> _EXERCISE PROMPT_
Transcribe the entries below word for word, beginning at the line with "Given: Uncheck the" and stopping after the line with "Click the house building on parcel 284/5"; drop all pictures.

> _INPUT RECORDS_
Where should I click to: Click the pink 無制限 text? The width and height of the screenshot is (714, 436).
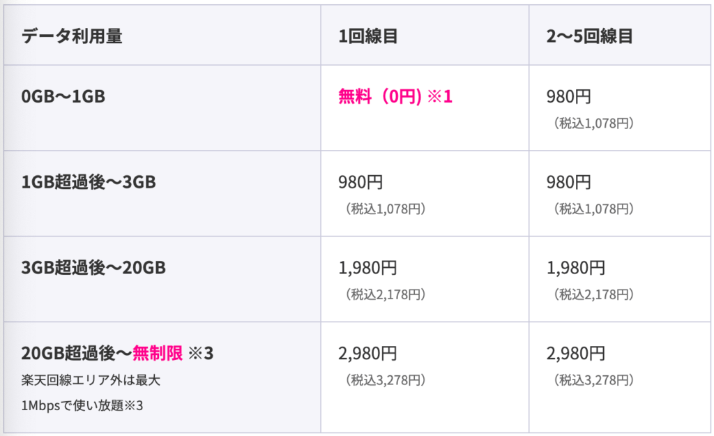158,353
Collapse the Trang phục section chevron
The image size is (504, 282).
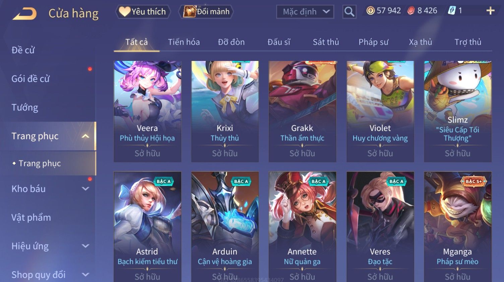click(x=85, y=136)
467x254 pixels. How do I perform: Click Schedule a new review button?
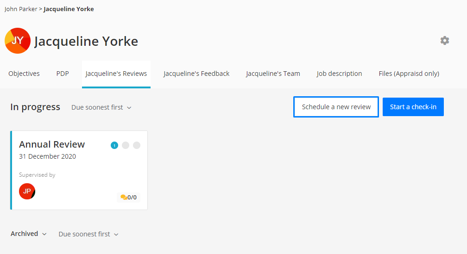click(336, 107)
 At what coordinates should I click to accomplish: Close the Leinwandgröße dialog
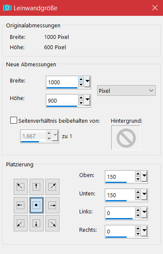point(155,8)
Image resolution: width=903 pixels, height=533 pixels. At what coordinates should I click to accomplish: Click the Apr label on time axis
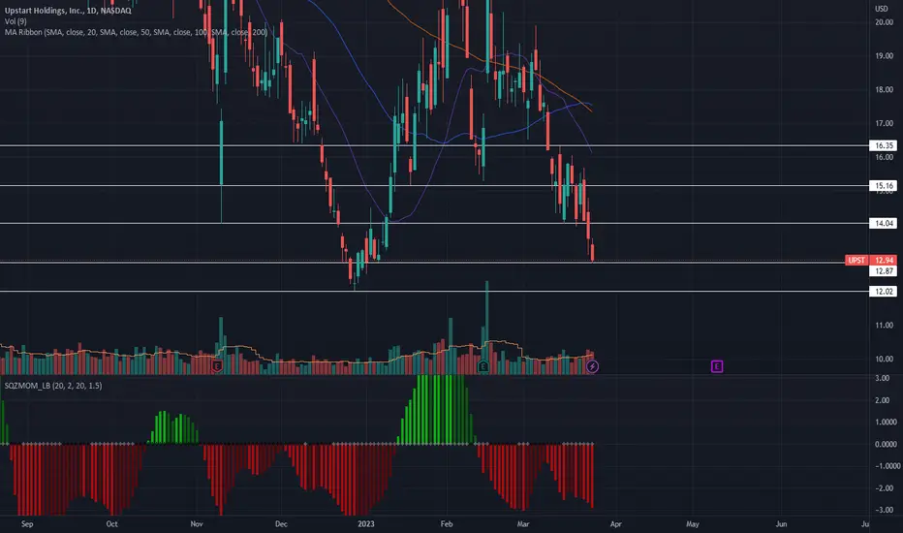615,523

---

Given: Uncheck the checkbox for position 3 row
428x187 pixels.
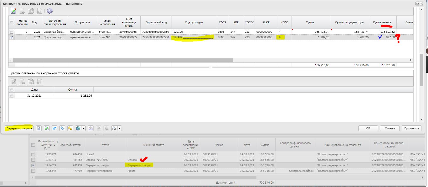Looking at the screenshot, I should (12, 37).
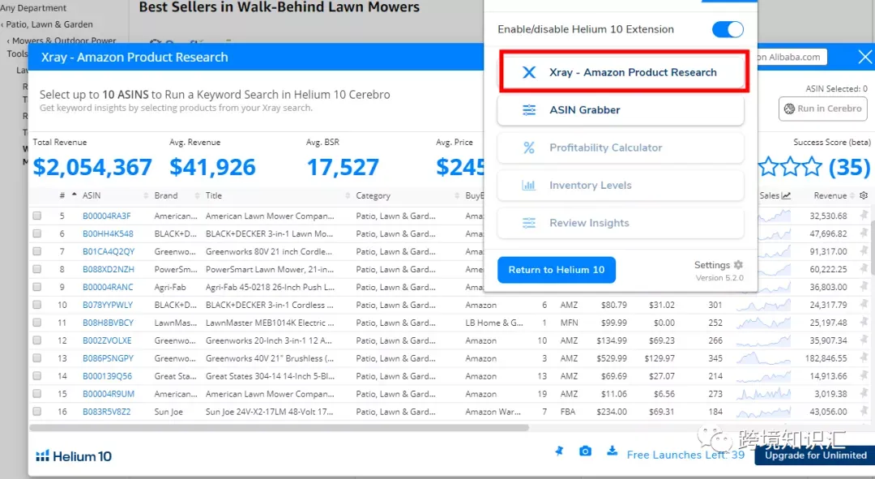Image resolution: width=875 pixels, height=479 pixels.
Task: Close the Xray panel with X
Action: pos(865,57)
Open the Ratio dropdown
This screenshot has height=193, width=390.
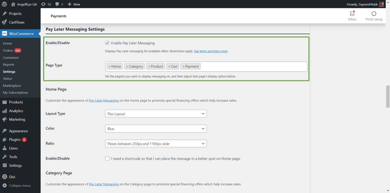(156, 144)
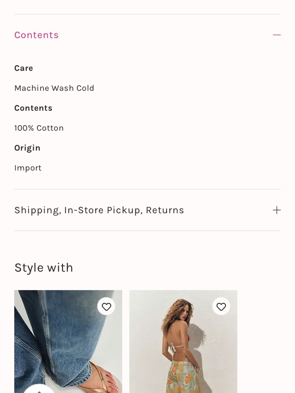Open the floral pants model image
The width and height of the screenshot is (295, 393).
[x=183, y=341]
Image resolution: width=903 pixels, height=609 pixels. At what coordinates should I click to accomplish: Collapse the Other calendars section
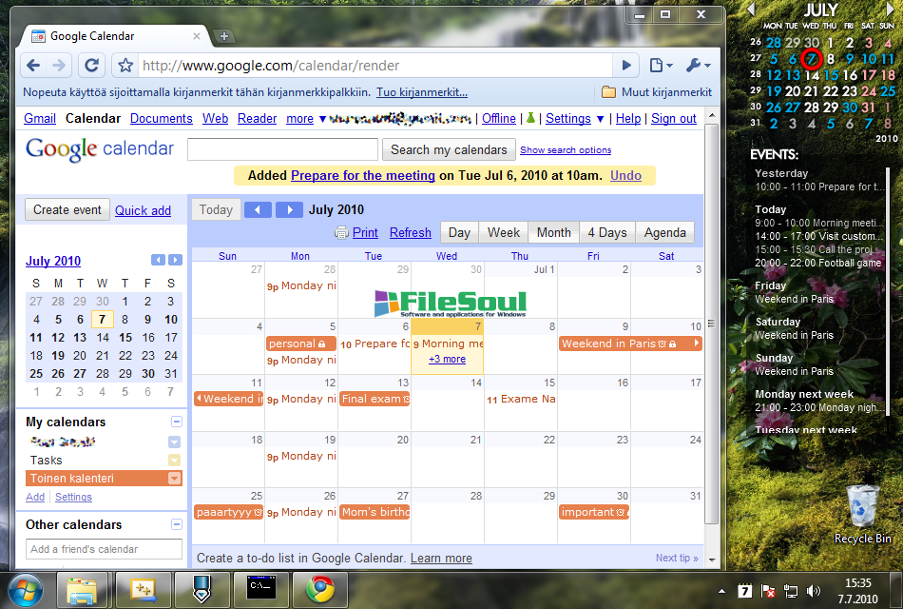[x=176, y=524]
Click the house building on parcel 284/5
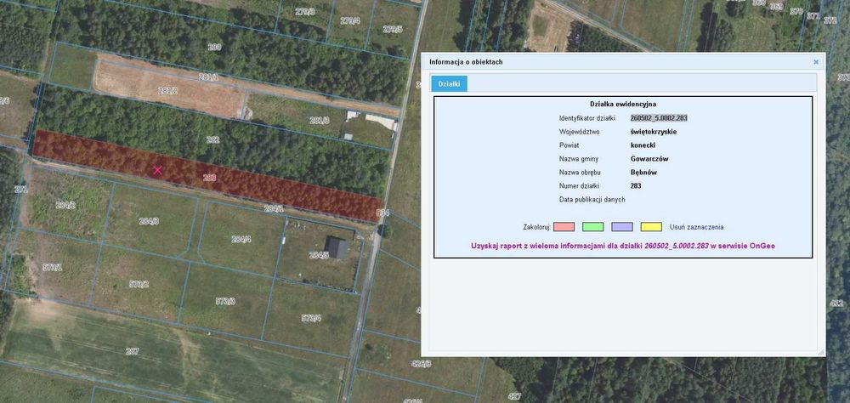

> _EXERCISE OUTPUT_
Given: Uncheck the checkbox for position 3 row
428x187 pixels.
Looking at the screenshot, I should (12, 37).
Image resolution: width=875 pixels, height=479 pixels.
Task: Close the Xray panel with X
Action: pos(865,57)
Open the Ratio dropdown
This screenshot has height=193, width=390.
(156, 144)
Open the floral pants model image
The width and height of the screenshot is (295, 393).
[x=183, y=341]
Image resolution: width=903 pixels, height=609 pixels. At what coordinates should I click to accomplish: Collapse the Other calendars section
[x=176, y=524]
Click the house building on parcel 284/5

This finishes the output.